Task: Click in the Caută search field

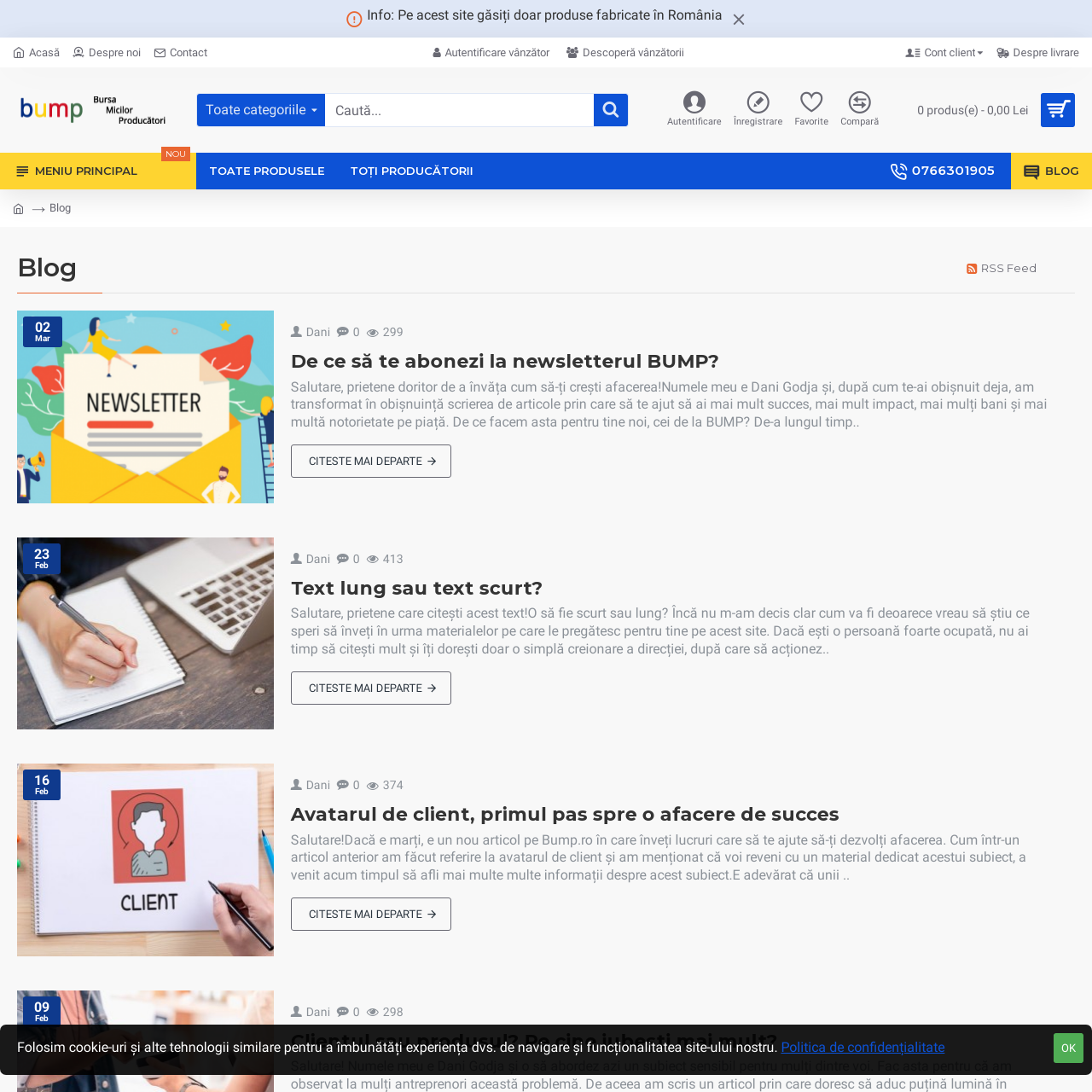Action: pos(459,110)
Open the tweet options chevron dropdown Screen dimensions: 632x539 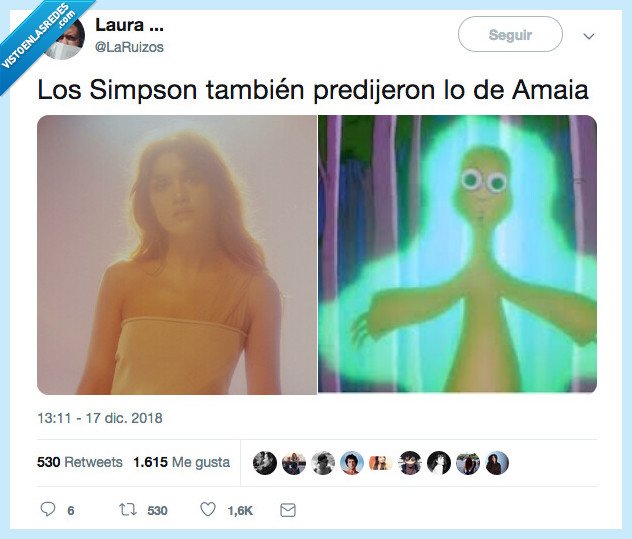[x=589, y=36]
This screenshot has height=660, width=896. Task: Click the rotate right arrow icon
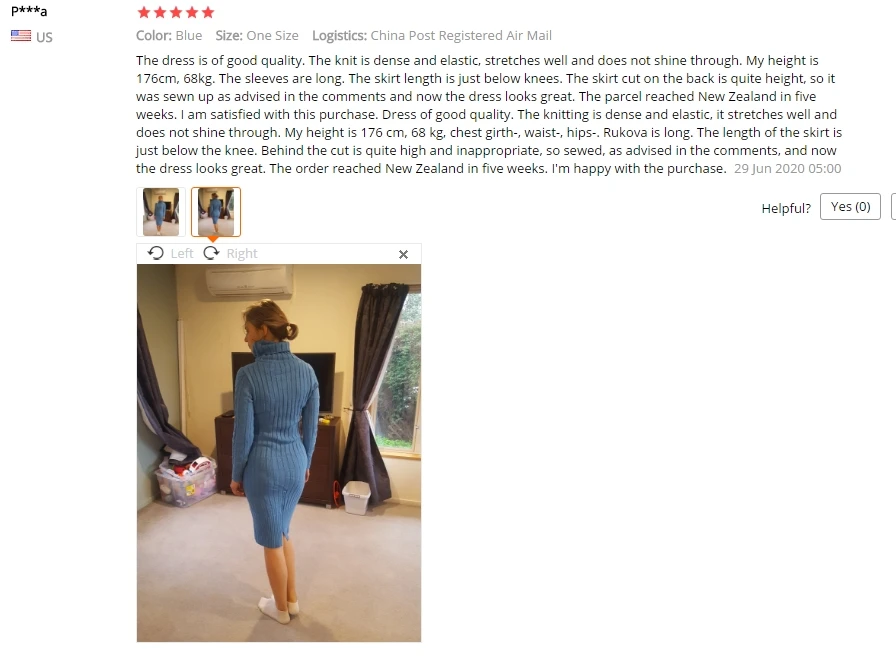(x=211, y=253)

----

Begin at the line containing "This screenshot has" and copy every line through the end of the data above exactly, omitting the pictures.

## SOLUTION
This screenshot has height=660, width=896. Task: Click the rotate right arrow icon
(x=211, y=253)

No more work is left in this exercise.